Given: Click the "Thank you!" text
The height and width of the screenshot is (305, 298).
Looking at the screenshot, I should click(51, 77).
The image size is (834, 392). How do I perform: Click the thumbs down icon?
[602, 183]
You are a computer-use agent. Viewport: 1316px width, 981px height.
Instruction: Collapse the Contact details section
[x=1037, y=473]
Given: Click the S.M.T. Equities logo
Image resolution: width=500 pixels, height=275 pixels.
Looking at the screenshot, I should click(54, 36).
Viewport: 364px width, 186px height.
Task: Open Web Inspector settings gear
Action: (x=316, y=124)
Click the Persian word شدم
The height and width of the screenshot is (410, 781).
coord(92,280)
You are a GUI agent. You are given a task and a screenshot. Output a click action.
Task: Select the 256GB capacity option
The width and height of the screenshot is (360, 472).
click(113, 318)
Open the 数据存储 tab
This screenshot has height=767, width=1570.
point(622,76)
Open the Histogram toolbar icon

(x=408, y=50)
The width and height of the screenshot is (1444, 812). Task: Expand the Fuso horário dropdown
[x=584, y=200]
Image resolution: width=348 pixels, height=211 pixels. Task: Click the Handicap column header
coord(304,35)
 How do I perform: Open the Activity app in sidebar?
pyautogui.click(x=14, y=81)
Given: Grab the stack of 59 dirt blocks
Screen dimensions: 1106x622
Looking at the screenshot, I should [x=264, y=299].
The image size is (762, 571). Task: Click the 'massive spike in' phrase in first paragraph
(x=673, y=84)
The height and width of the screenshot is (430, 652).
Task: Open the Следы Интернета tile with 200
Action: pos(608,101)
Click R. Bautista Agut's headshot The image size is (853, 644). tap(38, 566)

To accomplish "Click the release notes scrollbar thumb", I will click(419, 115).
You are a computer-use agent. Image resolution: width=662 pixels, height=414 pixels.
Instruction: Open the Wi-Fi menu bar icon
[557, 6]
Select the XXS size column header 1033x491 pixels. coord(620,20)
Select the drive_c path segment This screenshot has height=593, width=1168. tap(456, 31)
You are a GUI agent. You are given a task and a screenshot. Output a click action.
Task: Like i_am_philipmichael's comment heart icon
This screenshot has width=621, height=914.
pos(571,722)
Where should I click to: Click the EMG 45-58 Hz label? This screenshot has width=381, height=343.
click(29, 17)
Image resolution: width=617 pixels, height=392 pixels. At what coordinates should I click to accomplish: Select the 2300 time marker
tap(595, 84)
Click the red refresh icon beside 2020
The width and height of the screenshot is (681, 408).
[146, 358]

§ **What is needed**
In the data above, start at the line that has "The height and width of the screenshot is (305, 298).", stop after the line that has "Given: Grab the stack of 59 dirt blocks", and print every line in between exactly as it stands.

§ **Problem solution**
The height and width of the screenshot is (305, 298).
Looking at the screenshot, I should click(51, 77).
The image size is (834, 392). How do I perform: Click the thumbs down icon?
[602, 183]
You are a computer-use agent. Viewport: 1316px width, 981px height.
Instruction: Collapse the Contact details section
[x=1037, y=473]
Given: Click the S.M.T. Equities logo
Image resolution: width=500 pixels, height=275 pixels.
Looking at the screenshot, I should click(54, 36).
Viewport: 364px width, 186px height.
Task: Open Web Inspector settings gear
Action: (x=316, y=124)
Click the Persian word شدم
The height and width of the screenshot is (410, 781).
coord(92,280)
You are a GUI agent. You are given a task and a screenshot. Output a click action.
Task: Select the 256GB capacity option
The width and height of the screenshot is (360, 472).
click(113, 318)
Open the 数据存储 tab
This screenshot has height=767, width=1570.
point(622,76)
Open the Histogram toolbar icon

(x=408, y=50)
The width and height of the screenshot is (1444, 812). Task: Expand the Fuso horário dropdown
[x=584, y=200]
Image resolution: width=348 pixels, height=211 pixels. Task: Click the Handicap column header
coord(304,35)
 How do I perform: Open the Activity app in sidebar?
pyautogui.click(x=14, y=81)
Given: Grab the stack of 59 dirt blocks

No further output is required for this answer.